Text provided >>
==========
The Diary did a cliché count. It’s the sort of thing you do on a lazy Sunday afternoon when the satellite TV’s on the blink and going out to run over a cat strikes you as a really bad idea. It turned out that doing the cliché count was also a bad idea, though. There must be other, more gratifying, ways to put your eyesight at risk. We got well into double digits (in a text of 858 words) before - like the Monty Python minstrels in their fine old song about induced ennui, Here Comes Another One - we uttered an imprecation to the deity and ceased enumerating.
There was one good laugh. In the piece, De Neefe criticised those who spend their time posting vacuous updates on their Facebook. Deliciously, the Diary got to this bit just after seeing a vacuity of precisely this valueless variety from Janet herself, who had felt obliged to tell everyone she was wearing a winter jacket and cuddling a hot-water bottle because it was cold in Ubud. Her Post piece also provided a travelogue, restaurant review, a plug for her piped Brazilian jazz and an accommodation guide. Perhaps she believes she lives on a very lonely planet. Maybe it’s somewhere in the Andromeda Galaxy?
==========
Recorded data
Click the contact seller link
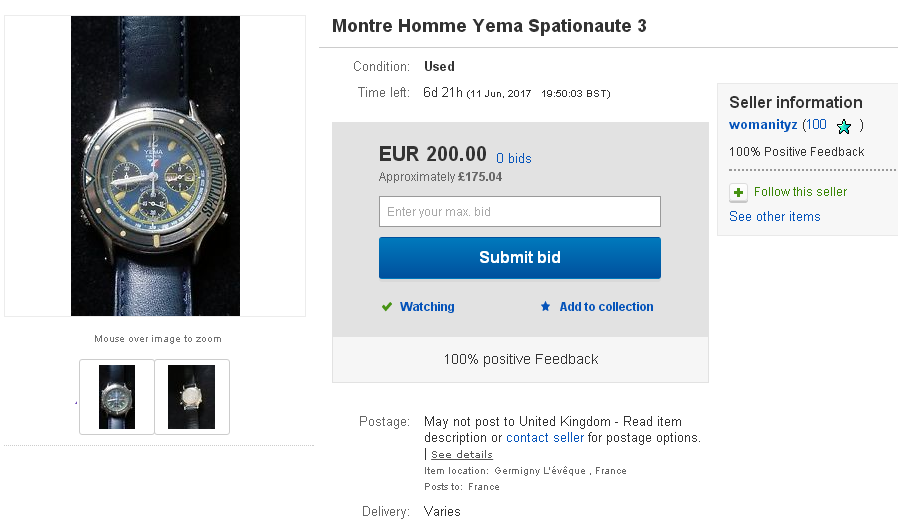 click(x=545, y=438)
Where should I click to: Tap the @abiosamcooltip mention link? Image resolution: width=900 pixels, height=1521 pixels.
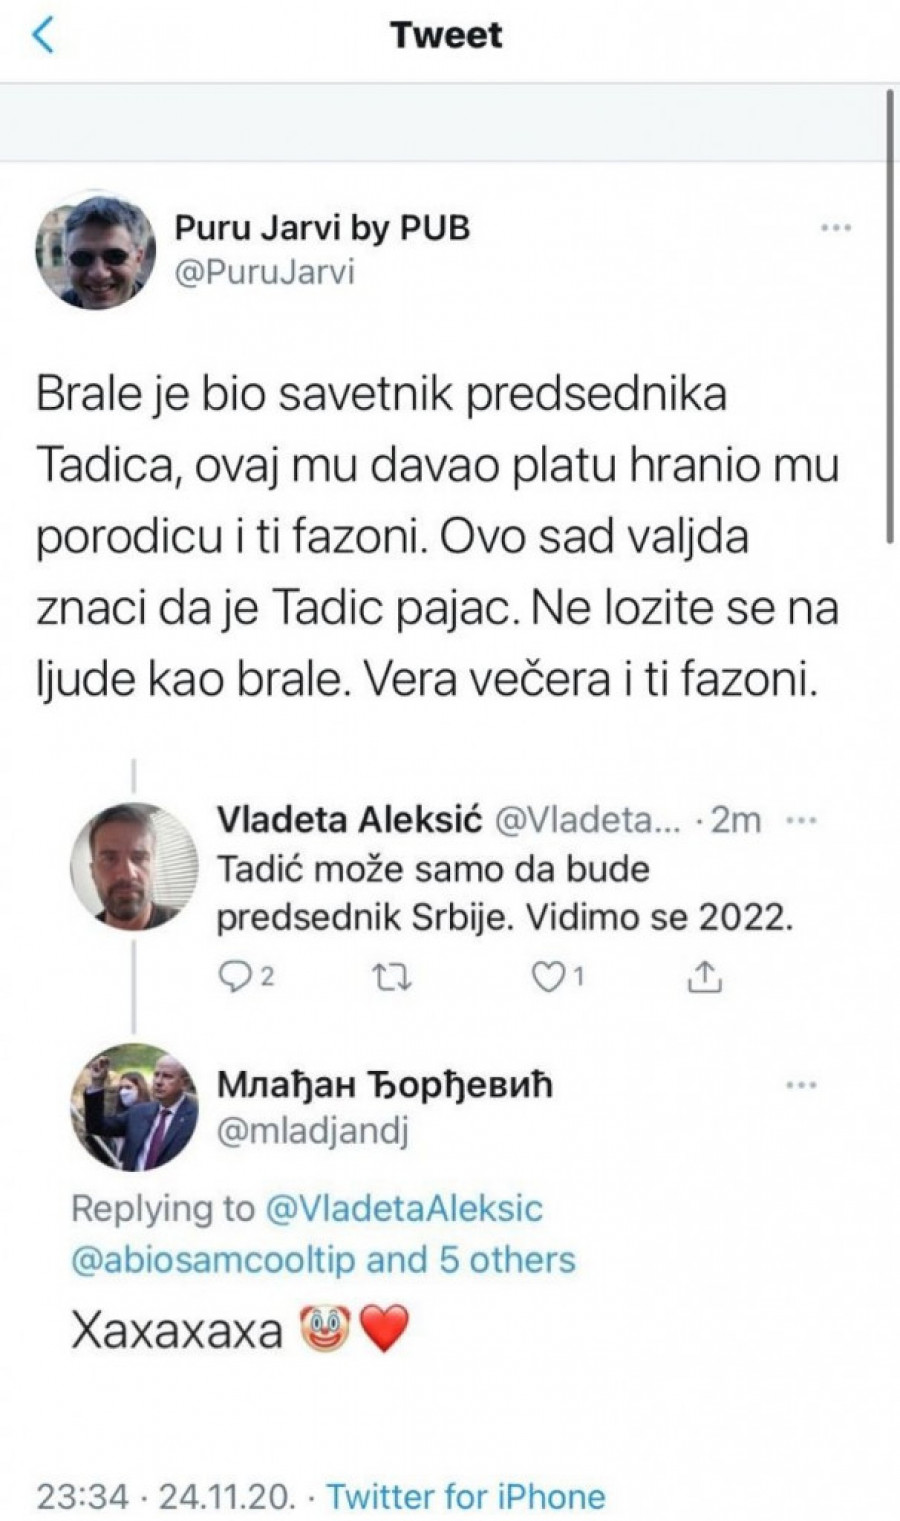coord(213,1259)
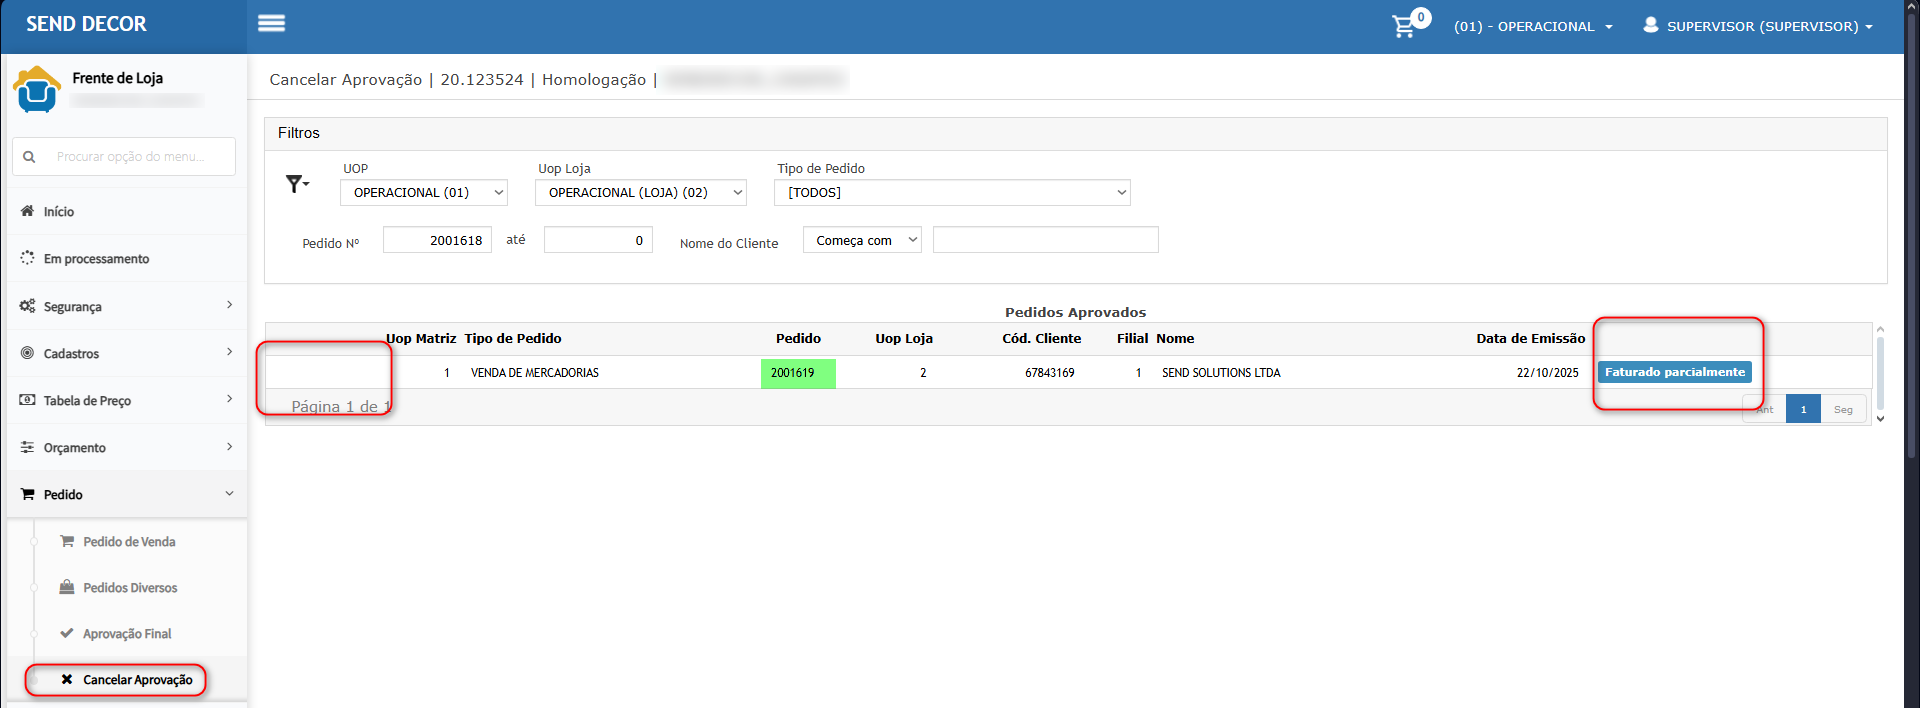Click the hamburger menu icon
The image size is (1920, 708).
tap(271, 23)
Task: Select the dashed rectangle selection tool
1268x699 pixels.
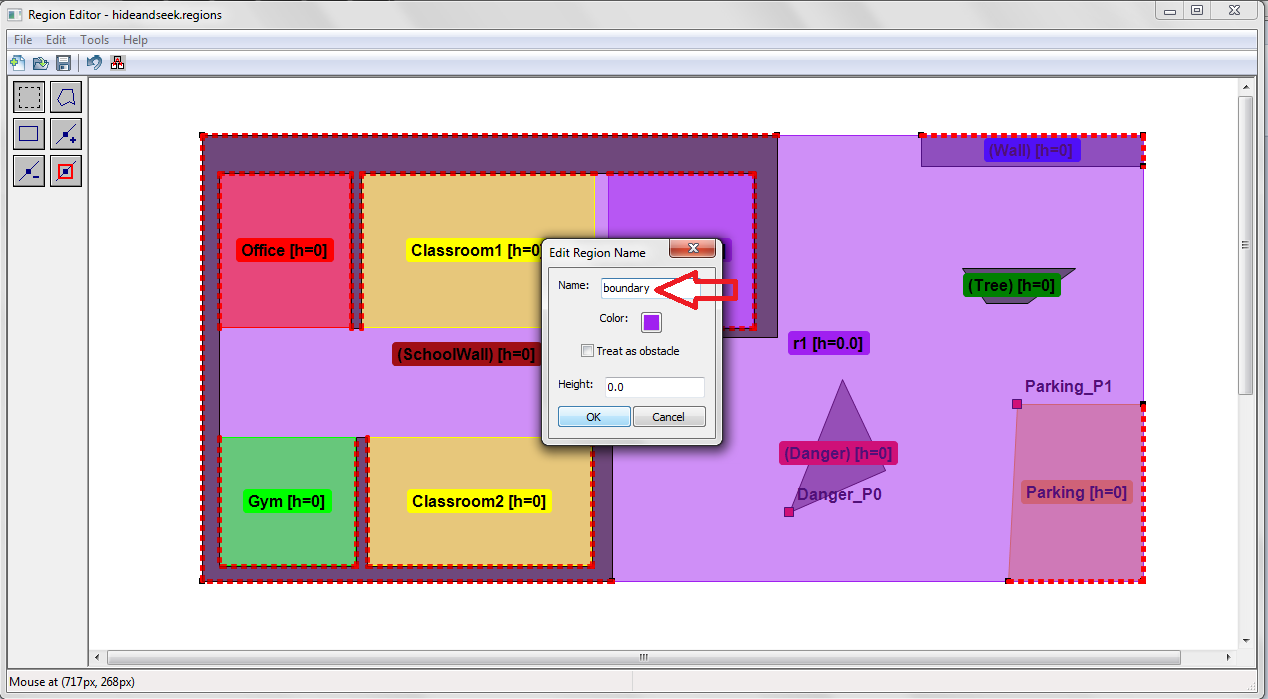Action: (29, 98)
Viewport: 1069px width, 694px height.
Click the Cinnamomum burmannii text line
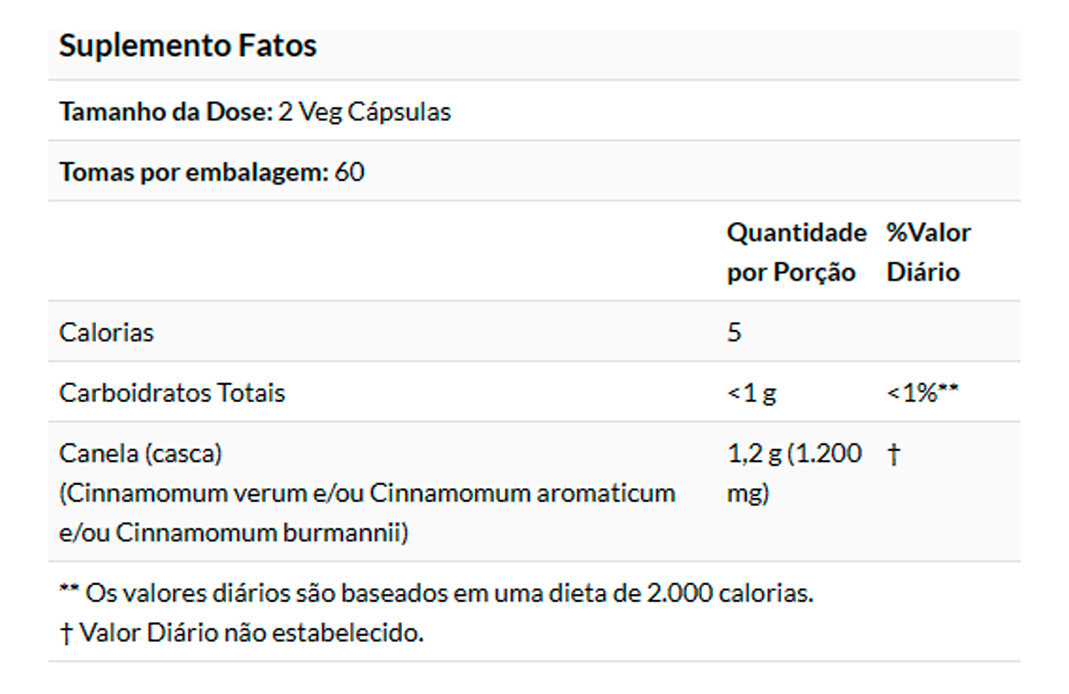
==========
Task instructions >>
[a] In the column about the cliché count, how many words long was the text the Diary examined?
[b] Swap "winter jacket" for "woolen scarf" in the column about the cliché count, and write out the passage from "There was one" up to and including "the Andromeda Galaxy?".
[c] Write the next part of the column about the cliché count, picking up after its final sentence.

Responses >>
[a] 858 words.

[b]
There was one good laugh. In the piece, De Neefe criticised those who spend their time posting vacuous updates on their Facebook. Deliciously, the Diary got to this bit just after seeing a vacuity of precisely this valueless variety from Janet herself, who had felt obliged to tell everyone she was wearing a woolen scarf and cuddling a hot-water bottle because it was cold in Ubud. Her Post piece also provided a travelogue, restaurant review, a plug for her piped Brazilian jazz and an accommodation guide. Perhaps she believes she lives on a very lonely planet. Maybe it’s somewhere in the Andromeda Galaxy?

[c]
The Post is one of her festival media partners and may have felt obliged to run it. We certainly hope it wasn’t that they didn’t notice, or care, that in a literary festival context something a little more literary might have been better.

Stumped

American Roy Peter Clark is vice president of and senior scholar at America’s Poynter Institute and founding director of the National Writers Workshops, a body dedicated to teaching Americans how to write. He’s been doing it for more than 30 years and, apparently, is still sane. So he’s worth a gong on that account alone. Perhaps he should come along to the UWRF. He could give a talk on the banality of the cliché, offer a primer on the use of the possessive and launch a campaign for a worldwide ban on exclamation marks.
Clark is something of a fan of neologisms. That’s a fancy word for invented terms that sometimes have utility – and thus value – such as blog, for example, without which many who could never write to save themselves would nowadays be lost. It melds web and log, and is sensible.
He was in the news last week for defending the indefensible: Sarah Palin, John McCain’s biggest mistake apart from failing to realise that, after Dubya, not even the Archangel Gabriel could have kept the White House in Republican hands.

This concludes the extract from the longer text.